## Work required
Looking through the listing, how many of its lines hold the word "computer"? Answer with only the number.
···
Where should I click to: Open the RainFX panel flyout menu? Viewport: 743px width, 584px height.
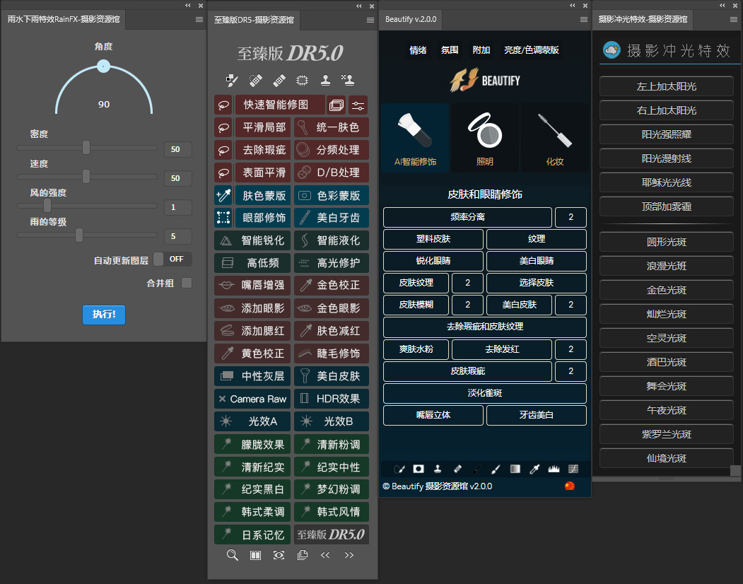pyautogui.click(x=199, y=20)
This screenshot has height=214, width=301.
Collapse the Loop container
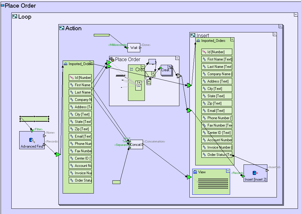296,15
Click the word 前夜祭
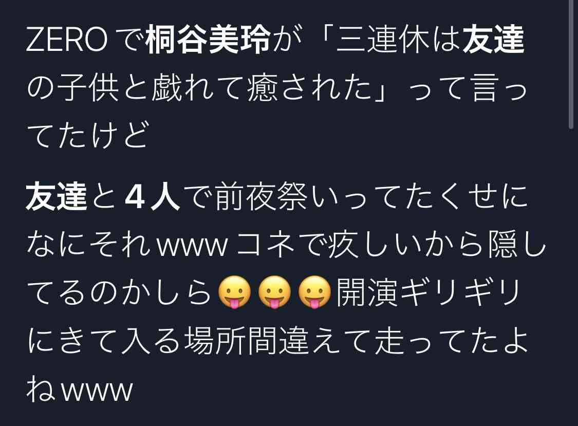Screen dimensions: 578x426 pos(262,197)
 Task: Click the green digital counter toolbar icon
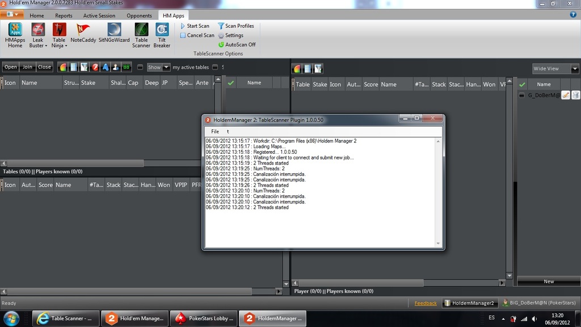(126, 67)
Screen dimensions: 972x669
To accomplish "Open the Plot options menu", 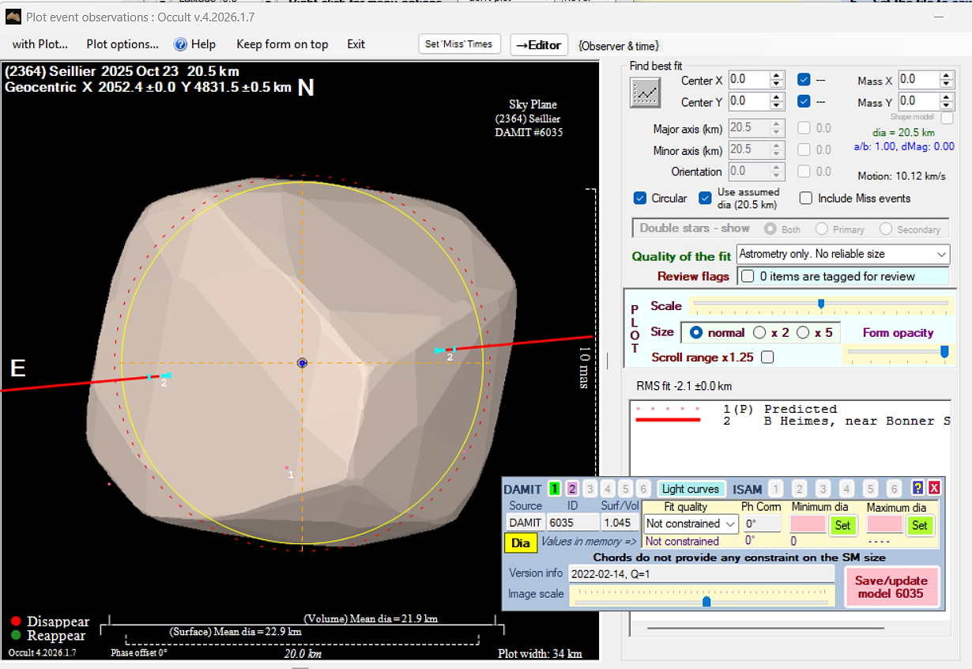I will click(x=122, y=44).
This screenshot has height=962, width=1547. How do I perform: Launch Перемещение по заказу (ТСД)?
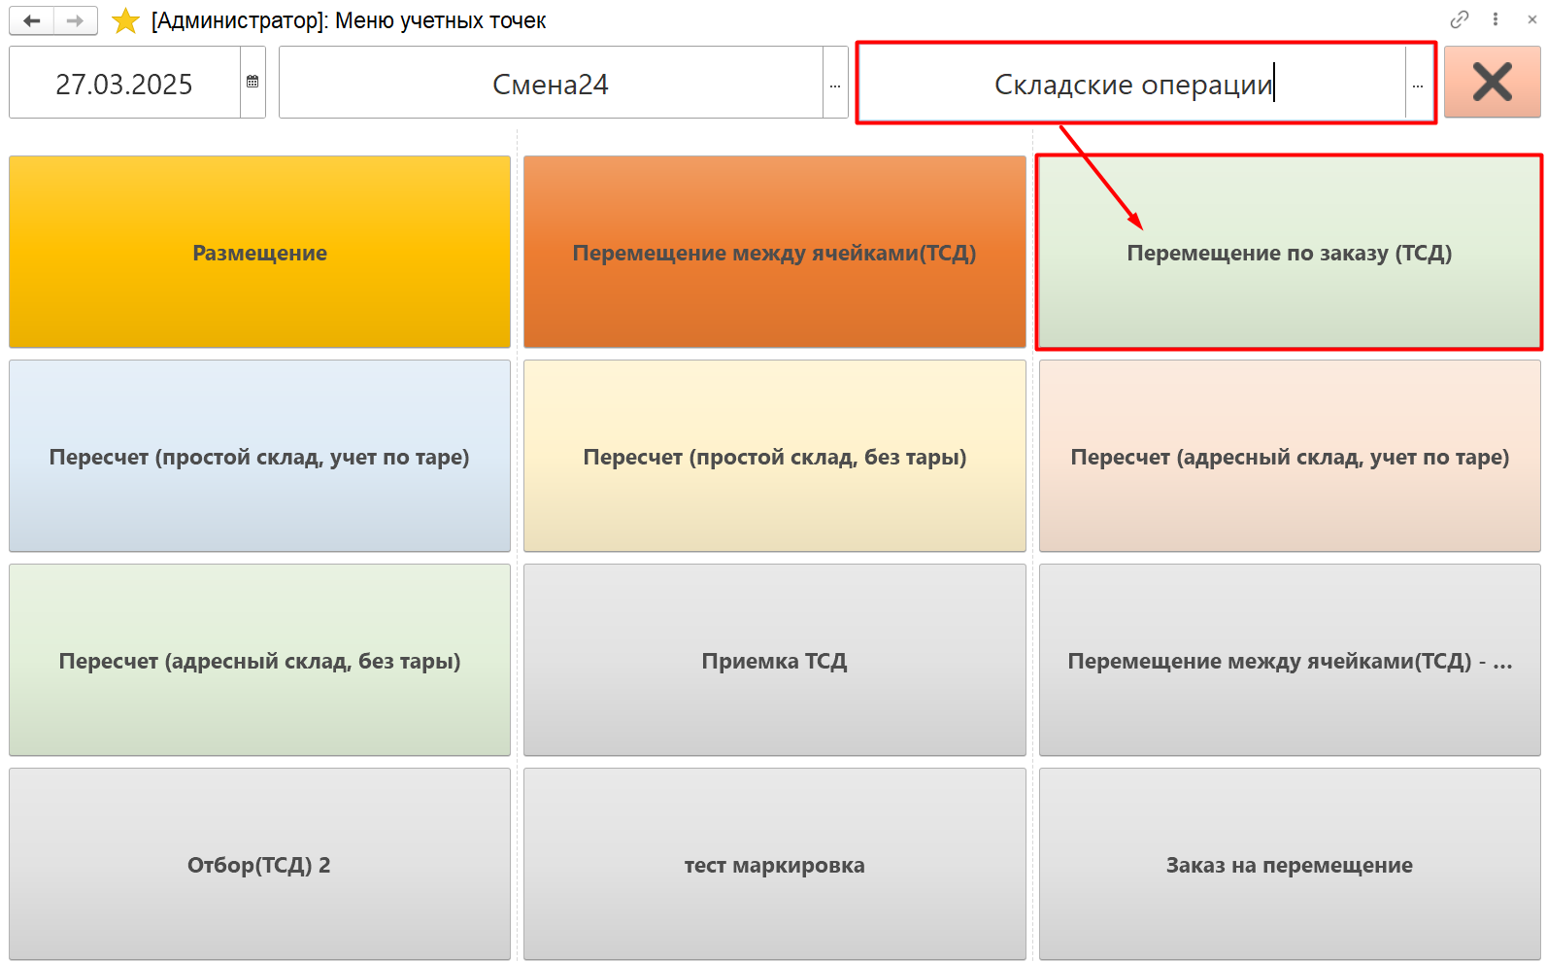[1289, 253]
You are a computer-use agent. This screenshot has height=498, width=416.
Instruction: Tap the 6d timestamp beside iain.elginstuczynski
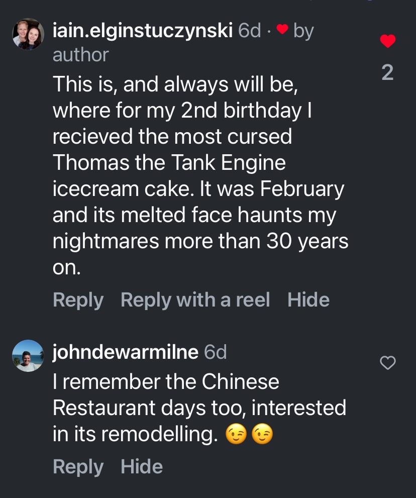(250, 31)
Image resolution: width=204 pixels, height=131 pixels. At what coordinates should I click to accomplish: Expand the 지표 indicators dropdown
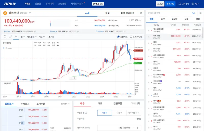(x=42, y=37)
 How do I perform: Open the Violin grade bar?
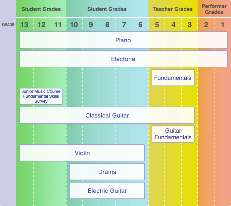tap(82, 153)

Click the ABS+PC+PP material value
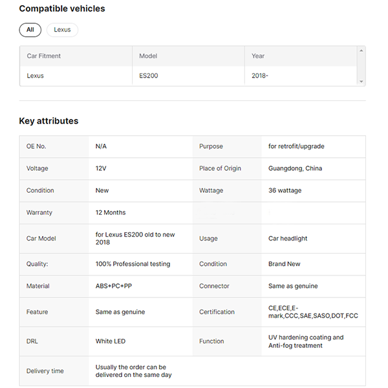pyautogui.click(x=114, y=286)
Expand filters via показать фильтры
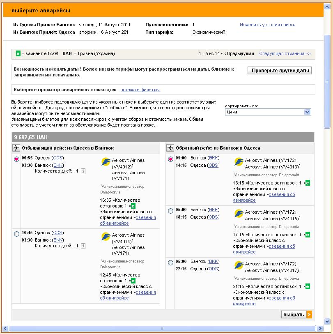Image resolution: width=333 pixels, height=334 pixels. pyautogui.click(x=140, y=90)
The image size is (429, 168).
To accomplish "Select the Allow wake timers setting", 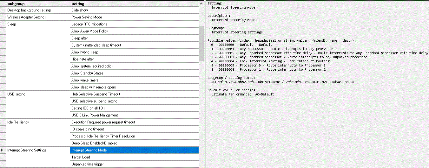I will [x=134, y=80].
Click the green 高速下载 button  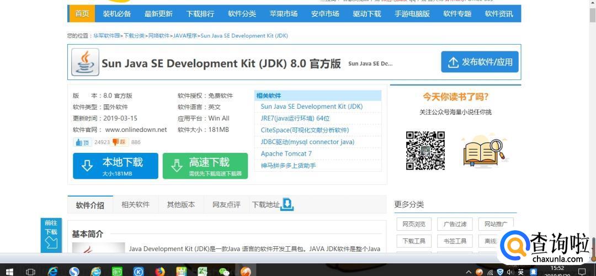point(205,166)
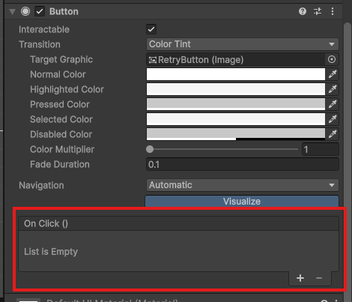The width and height of the screenshot is (352, 302).
Task: Remove On Click entry with minus button
Action: tap(319, 278)
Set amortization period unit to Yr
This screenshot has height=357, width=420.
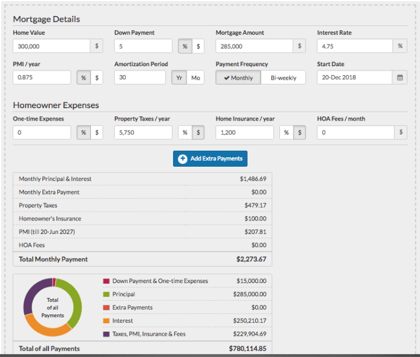pos(178,77)
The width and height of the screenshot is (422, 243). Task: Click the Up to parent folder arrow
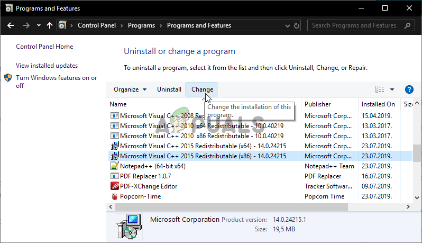coord(50,25)
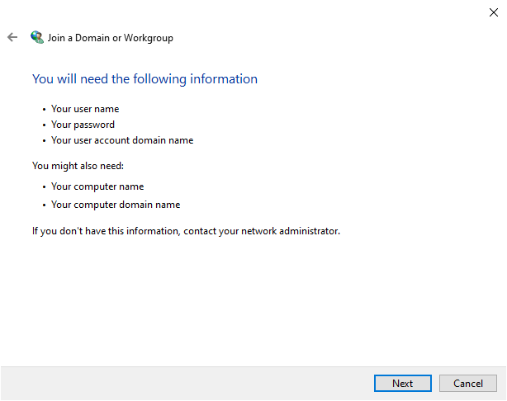Viewport: 507px width, 401px height.
Task: Close the Join a Domain dialog
Action: [x=494, y=12]
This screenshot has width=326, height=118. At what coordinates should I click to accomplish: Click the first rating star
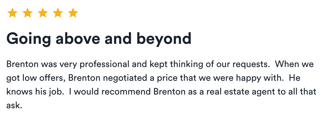[12, 13]
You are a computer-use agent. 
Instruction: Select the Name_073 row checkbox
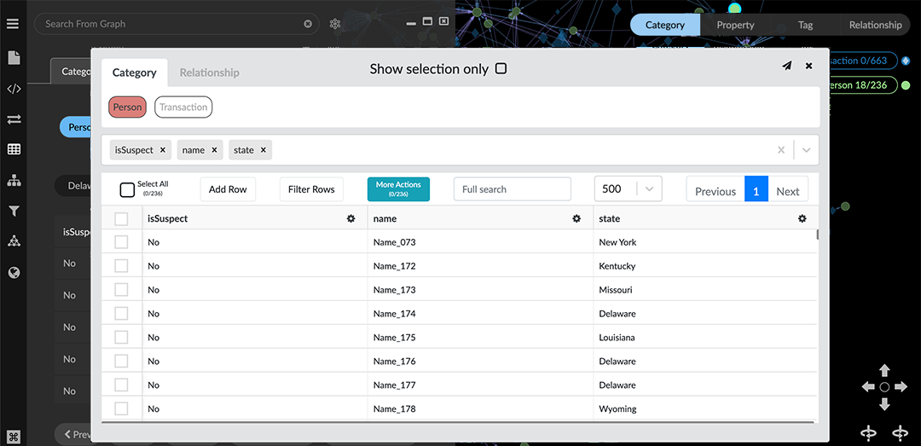121,242
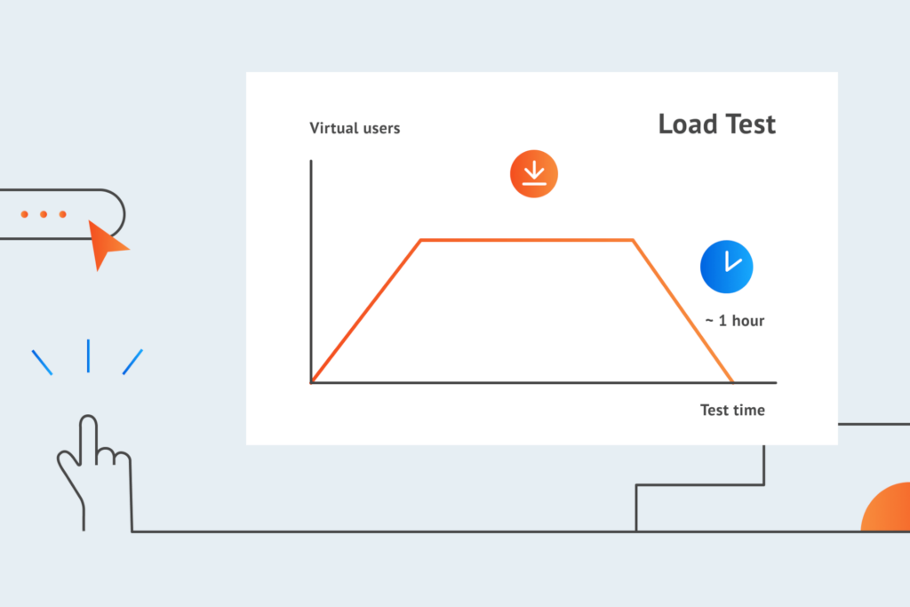Click the vertical axis line of chart
This screenshot has width=910, height=607.
pyautogui.click(x=311, y=271)
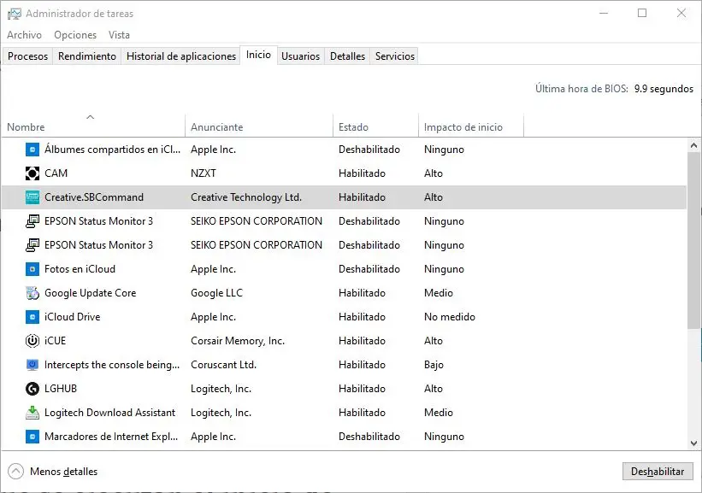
···
## Answer section
2